HLRS High Performance Computing Center Stuttgart: How HLRS Is Preparing for the Future of AI

In response to the recent growth in AI investments in the United States and China, Europe has recently set out to develop its infrastructure and know-how for AI, a step that will be important for bolstering its research capabilities, industrial productivity, and global economic competitiveness. Growing awareness of AI has also led increasing numbers of scientists and engineers to begin exploring how it could enhance their research and technology development. Meanwhile, AI is becoming a key component in everyday technologies for fields as diverse as agriculture, finance, manufacturing, and the operation of self-driving vehicles, among many others.

Recognizing the growing demand from its community of academic and industrial HPC users, HLRS took steps in 2019 to expand its capabilities and resources for artificial intelligence, including procuring a new supercomputing system that is optimized for AI applications and initiating projects that are testing practical applications of AI. At the same time, philosophers and social scientists at the supercomputing center have been working to better understand and address questions related to the trustworthiness of AI-based decision-making.

HLRS is still early in its expansion into AI, but already it has been laying the foundation for advances at the convergence of HPC, high-performance data analytics, and artificial intelligence approaches such as deep learning. Focusing on real-world scenarios where they can have an impact, HLRS is exploring how such new methods and technologies can be combined to best support the center's users and open up new ways to address global challenges.

Why AI needs HPC

In the hype surrounding the recent AI "gold rush," some have speculated that artificial intelligence applications running on modestly sized computers could soon replace the more established field of simulation using supercomputers. Research methods being explored at HLRS, however, suggest that for the foreseeable future the two approaches will deliver the greatest benefit by being used in a complementary way.
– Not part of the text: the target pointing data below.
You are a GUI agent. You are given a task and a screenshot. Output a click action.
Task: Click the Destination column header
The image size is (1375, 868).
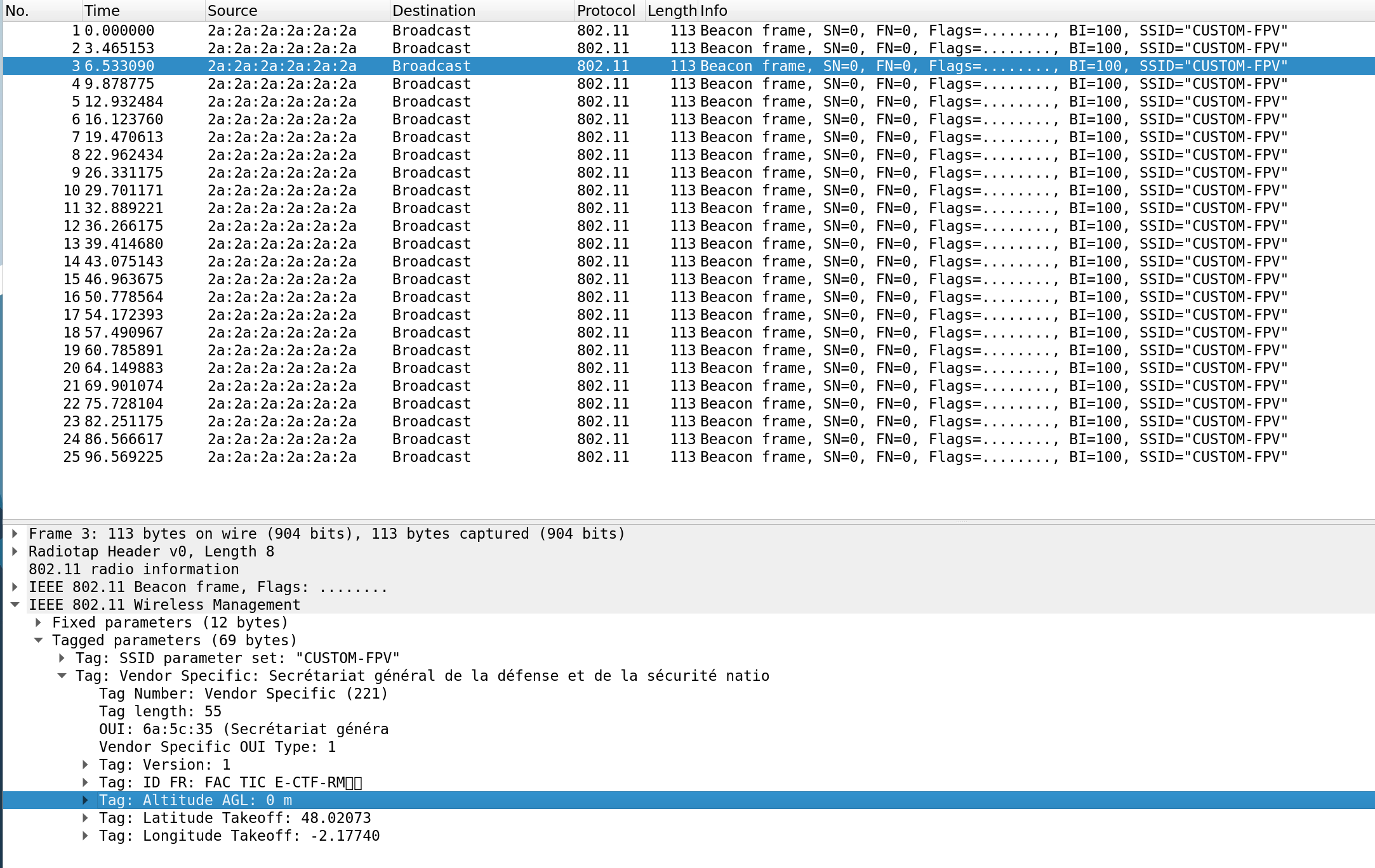click(434, 11)
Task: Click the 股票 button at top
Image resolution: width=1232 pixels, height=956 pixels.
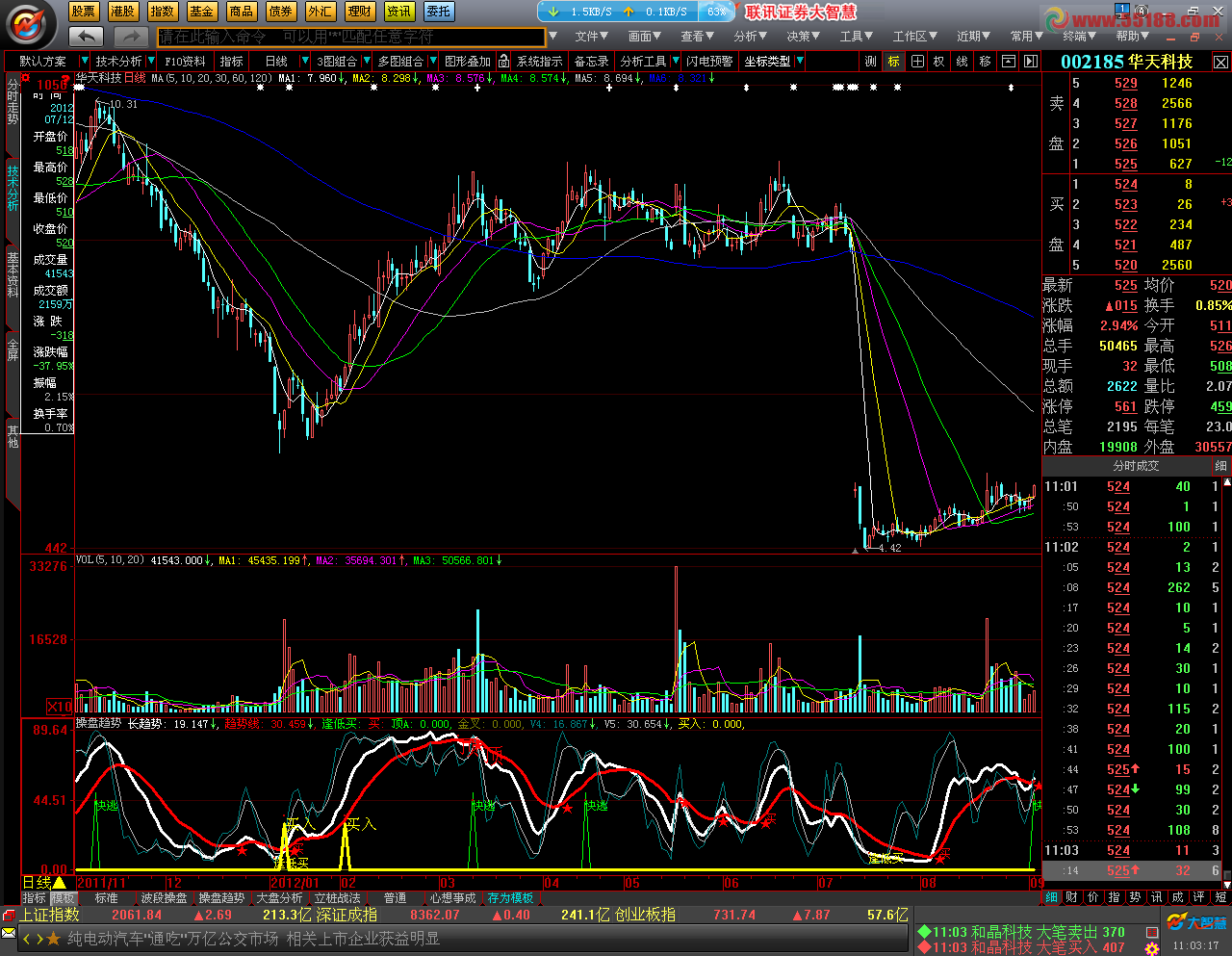Action: click(x=84, y=12)
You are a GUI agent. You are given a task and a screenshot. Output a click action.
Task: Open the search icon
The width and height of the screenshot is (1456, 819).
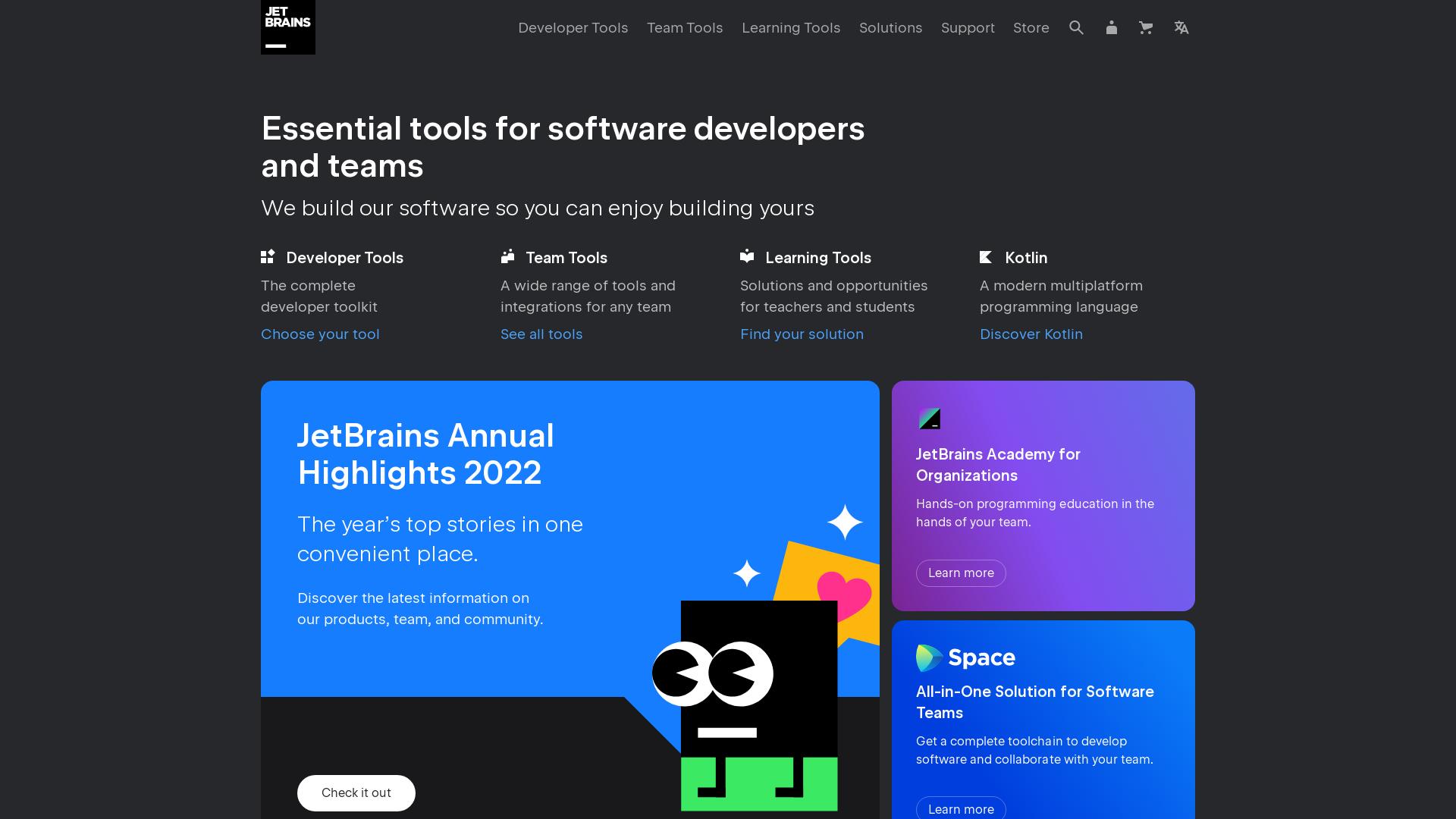coord(1076,27)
Explained simply, artificial intelligence is a type of automated pattern recognition. Using deep neural networks — a computer science method modeled on how neurons in the human brain extract meaning and make decisions based on sensory input — applications for deep learning identify and compare differences in large collections of training data, revealing characteristics in the data that carry significance. In automated driving, for example, this might mean image-processing algorithms that distinguish pedestrians in the car's field of vision. Once these patterns have been clearly defined, AI systems use them as a model for decision-making — for example, how to avoid collisions during driving.

Various interaction patterns between AI and simulations: a) generation of data for AI training from simulations; b) finding simulation parameters by AI; c) generation of initial solutions by AI; d) choosing the right path by AI; e) replacing iterations in simulation by AI; f) replacing specific functions/equations by AI.

Developing a training model that an AI algorithm can use to "learn," however, requires the generation and processing of an enormous amount of data — a task that is ideally suited to high-performance computers. Simulating a car's field of vision as it moves through a city, for example, means simultaneously representing millions of features, and not just once but continuously over split-second time steps. Developing such a model is impossible without high-performance computers.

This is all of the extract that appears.